• belinde, karlayz* taşıyan (simit değil), ablasının ablası, olgun ama aynı zamanda çocuksu, çok konuşur ama o huzur veren ses tonuyla daha da konuşsun istersiniz, yaz yaz bitmez, öyle biri işte.
  • virginia woolf kişisidir, absürd sanatın doruğundadır, nargile içerken bir şehirden diğerine nanik yapandır, sayıları çok olsa bunların anarşist, poe sever deniz çocukları koşturur durur ortalıkta*.
  • hayatımın baş kahramanlarından biridir.

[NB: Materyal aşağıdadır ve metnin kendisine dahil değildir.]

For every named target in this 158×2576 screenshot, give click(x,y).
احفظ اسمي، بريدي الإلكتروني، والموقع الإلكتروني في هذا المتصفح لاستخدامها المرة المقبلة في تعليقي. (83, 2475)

    biz* çok küçükken o, hem kendisinin hem de benim anlamakta zorlandığım kelimeleri kurmakta olduğu cümlelerin bir taraflarına itina ile sokuşturdu. "ne diyosuuoaaan?" derdim de cevap bile veremezdi, hıh! bu artistik hareketlerinin altında kalmamak için ben de boş durmaz, uydurduğum hikayelerimle* onu kandırırdım bir güzel*.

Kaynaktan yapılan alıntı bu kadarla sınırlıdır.